First off, I hope these aren't the same people arguing that Obama actually isn't President because of the whole birth-certificate thing. Because if they are, they don't know it yet, but they just conceded that point.

That established, I've no problem with including the incumbent. I take it as a kind of 'if a meteor fell on him right now, what would his legacy be' hypothetical. (His legacy would be that a meteor fell on him. But anyway.) Bush 43 was included in 2002, at around the same point in his term.

Besides, we form opinions on most everything before we have all the historical context available to us. Have you ever formed an opinion on a sports team early in the season after they got off to a good or bad start? I know I have. I'm a Cubs fan and I'm currently disappointed with the season they're having. It's early July. Theoretically, they could get hot and take the division yet. I don't have all the historical context yet. But as it stands, I'm disappointed and don't mind saying it.

2: The rankings are too volatile and are therefore untrustworthy.

Opinions change in eight years. In 2002, Bush was at about the peak of his popularity. He had also yet to enact the vast majority of his agenda. He had yet to go into Iraq or Afghanistan, Katrina was three years away, nobody was familiar with the phrases 'swiftboat' or 'enhanced interrogation technique' or 'waterboarding', he had a lot of 9/11-related benefit of the doubt. None of that had happened yet. Now it has.

After one leaves office, new things emerge about the administration. Things that were classified are declassified. New documents and photos emerge. New events play off of the old. People that were around at the time leave politics and write tell-alls. Things happen.

Even after one is long dead, perceptions can change dramatically. Early in my childhood, Christopher Columbus was this big thing. Columbus Day was this big thing. Here's the guy who discovered America.

Then he got one hell of a historical working-over. He didn't even set foot in America. Amerigo Vespucci discovered it. No, Leif Eriksson discovered it. How do you 'discover' somethng that's already inhabited, anyway? And what about all the stuff he did once he made landfall wherever it is he made landfall? Wait... we're celebrating this jerk? Ew! No! Stop!

By the time I'd gotten to high school, Columbus Day wasn't even really being observed anymore.

3: 'Imagination' and 'luck' are stupid categories.

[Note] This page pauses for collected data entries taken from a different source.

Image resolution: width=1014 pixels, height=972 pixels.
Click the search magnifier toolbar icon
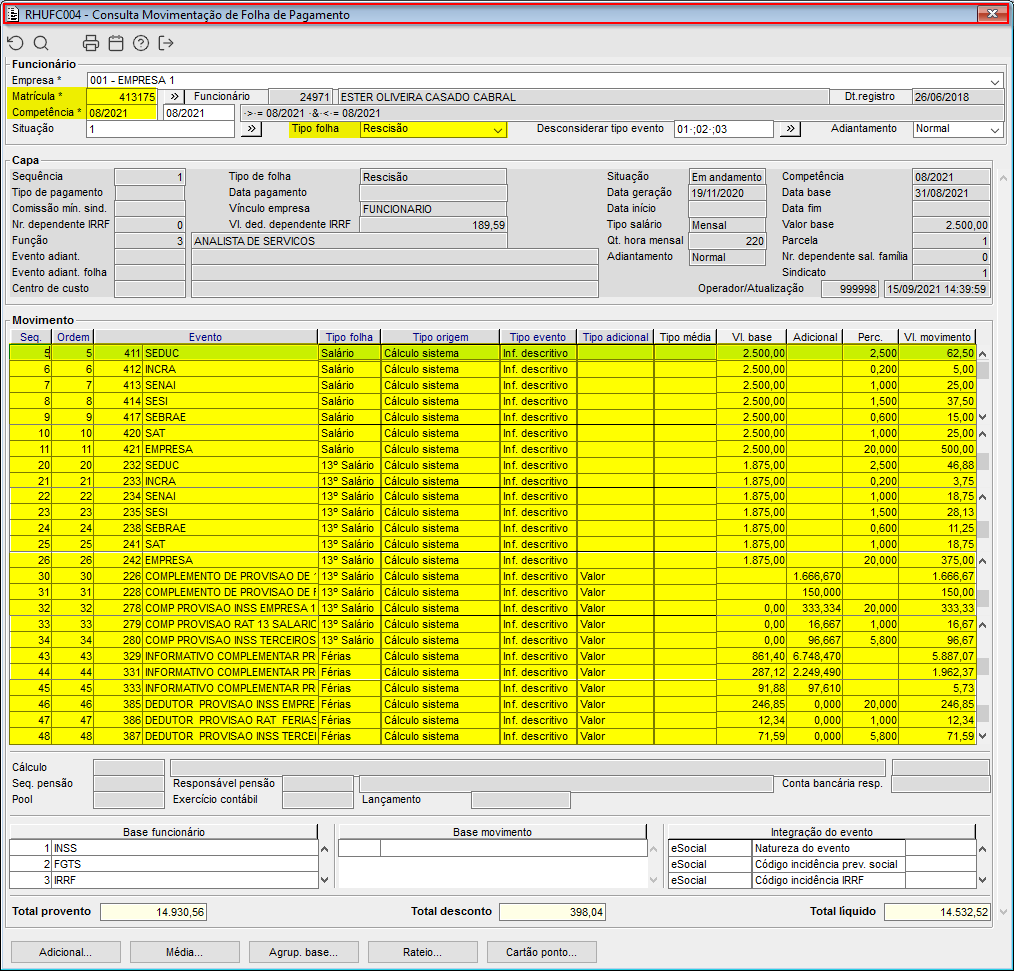point(41,43)
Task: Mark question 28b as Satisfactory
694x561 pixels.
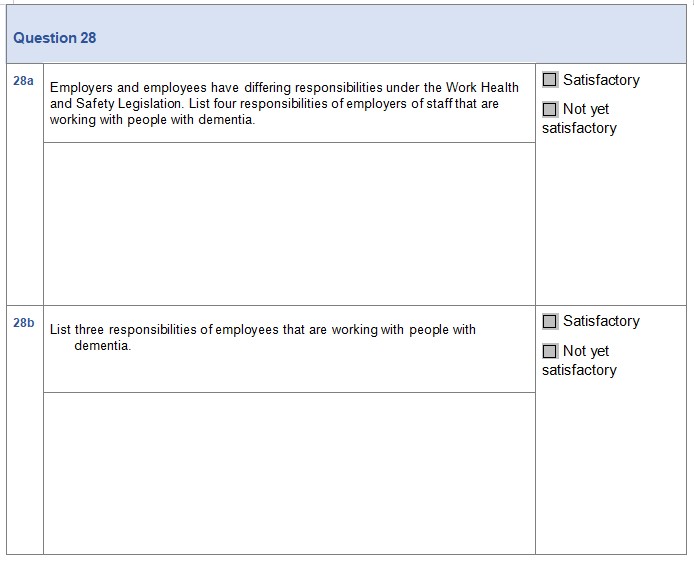Action: click(550, 321)
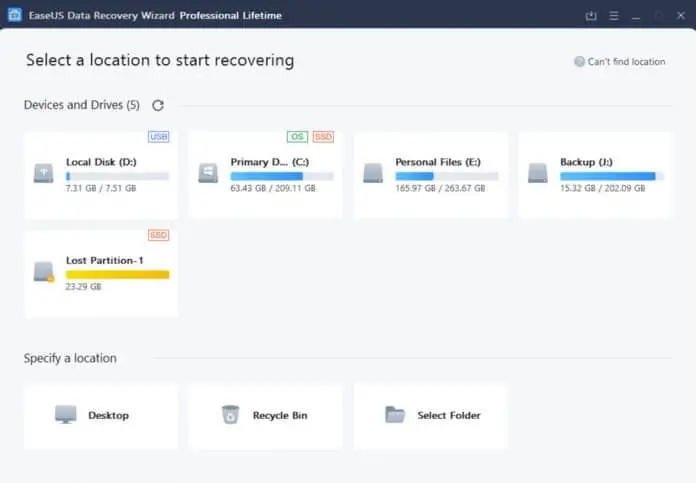Click the Personal Files (E:) drive icon
The image size is (696, 483).
coord(373,173)
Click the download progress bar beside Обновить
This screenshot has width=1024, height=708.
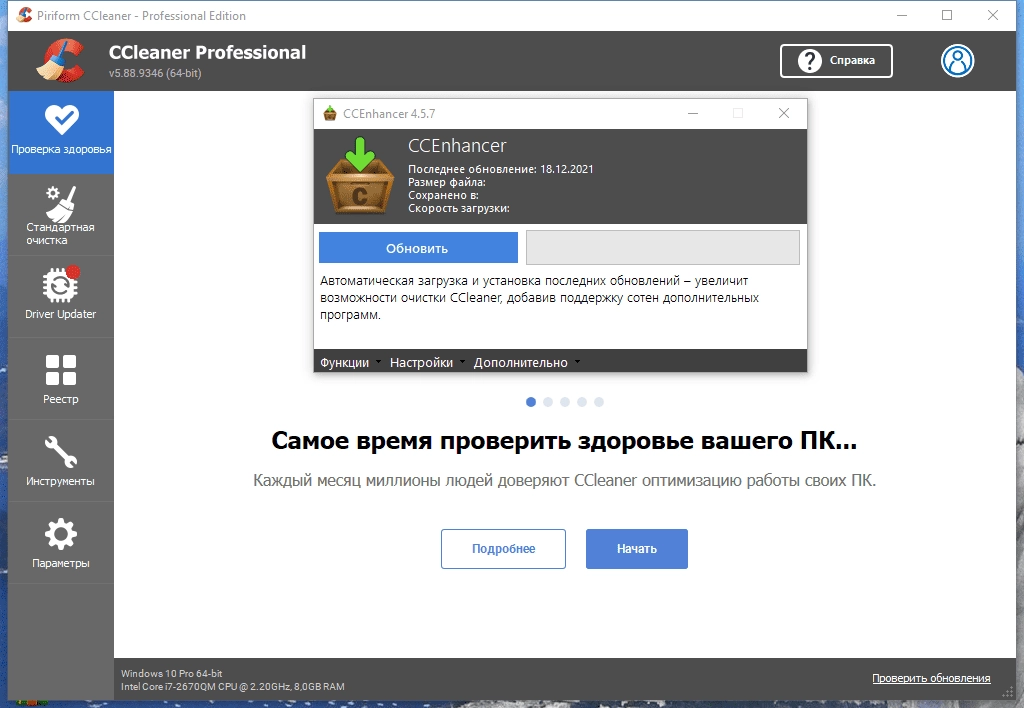point(662,247)
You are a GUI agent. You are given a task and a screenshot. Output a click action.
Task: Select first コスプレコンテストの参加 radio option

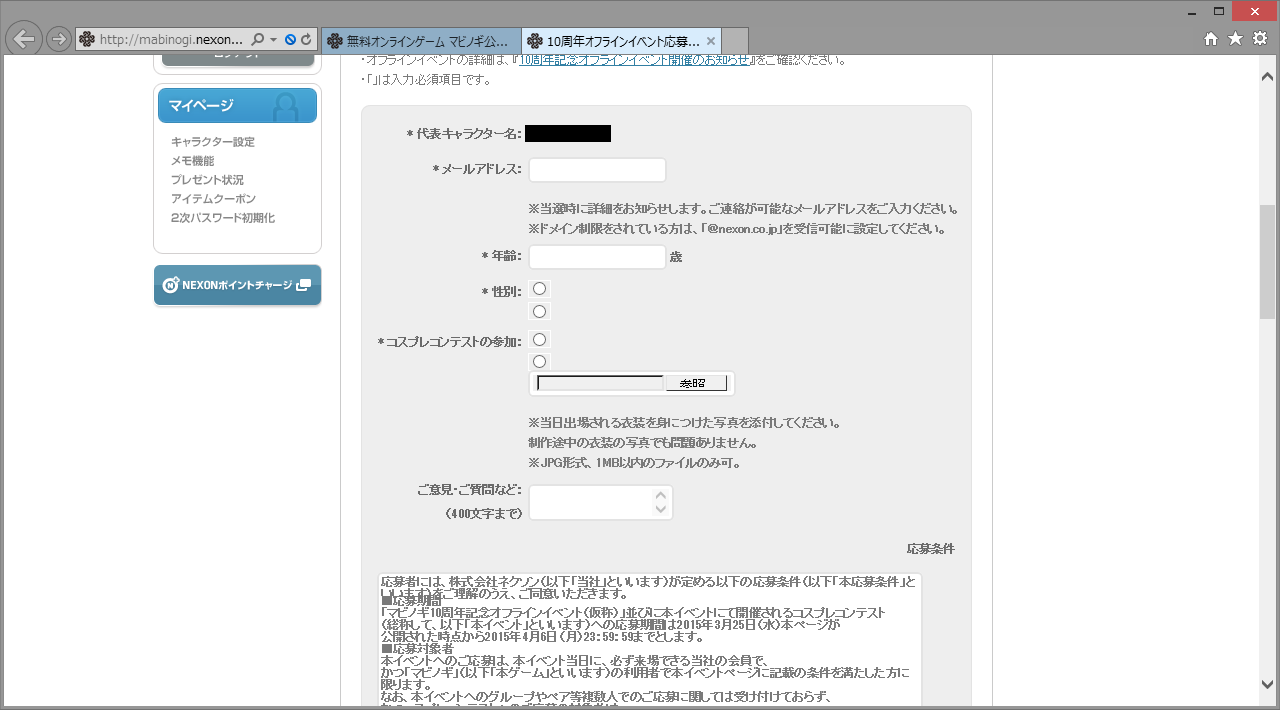click(x=540, y=340)
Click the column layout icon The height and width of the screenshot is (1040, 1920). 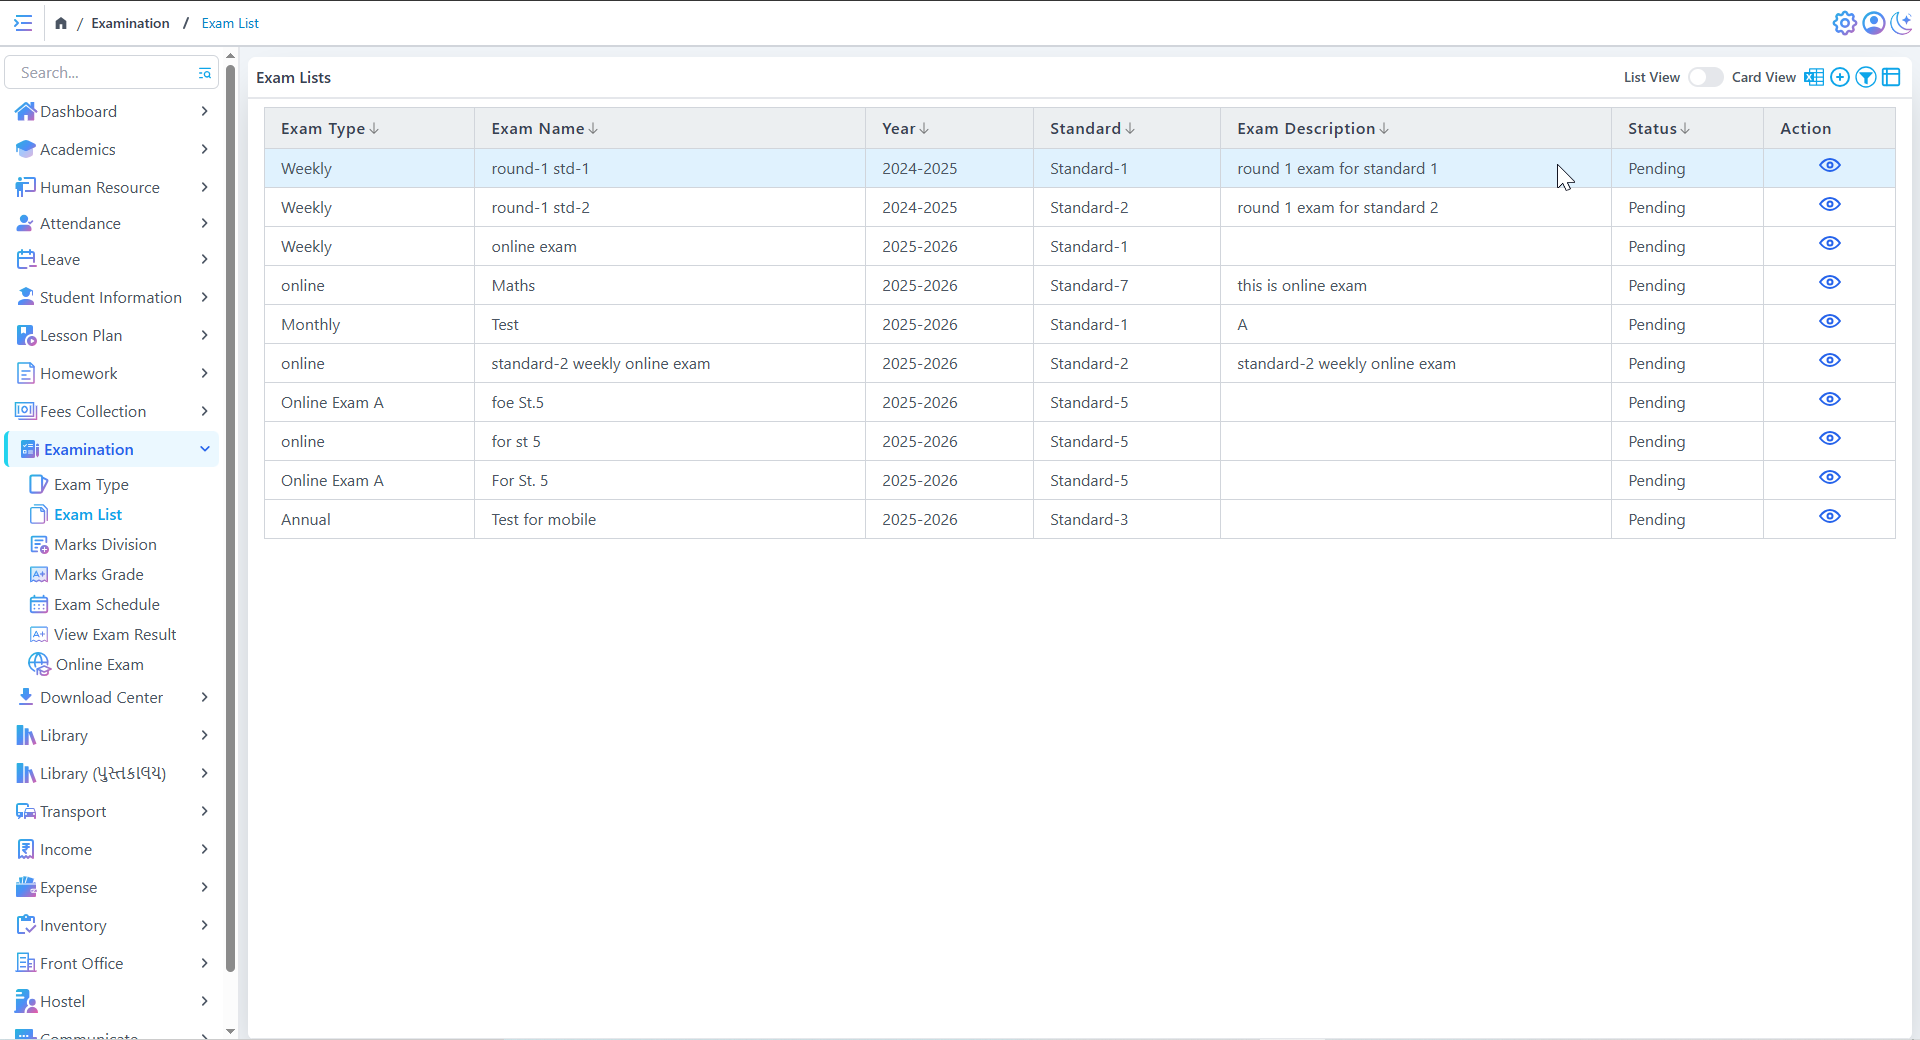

Imagination is really very important. How effective can a President possibly be if they have no real direction in which they wish to go? Check the top 10 in imagination and you can really start to see where they're going with it:

1- Teddy Roosevelt
2- Lincoln
3- Jefferson
4- Franklin Roosevelt
5- Wilson
6- Obama
7- Kennedy
8- Madison
9- Washington
10- Clinton

And the bottom 10:
34- Benjamin Harrison
35- William Henry Harrison
36- Fillmore
37- Coolidge
38- Hoover
39- Pierce
40- Bush 43
41- Andrew Johnson
42- Buchanan
43- Harding

Some categories mirror the overall ranking better than others, and there was a pretty strong correlation between imagination and the overall.

As for luck... yeah, that one is kind of dumb. It appears to be the second-worst correlation to overall, ahead of background, in which Lincoln placed 28th and Hoover placed 10th. (The strongest correlations, aside from 'present overall view', look to be domestic accomplishments and executive appointments.) Bush 43 was our 18th-luckiest President, which means 9/11 and Katrina can hit in the same administration, the recession can hit during the stretch run of the election to choose your successor, and you can still be in the top half for luck.

Coolidge placed 12th in luck, likely on the back of dodging the Great Depression. Hoover placed last, surely on the back of not dodging it. They sit seven spots apart in the overall.

This criticism is valid. Luck doesn't make a President. How you respond to it does.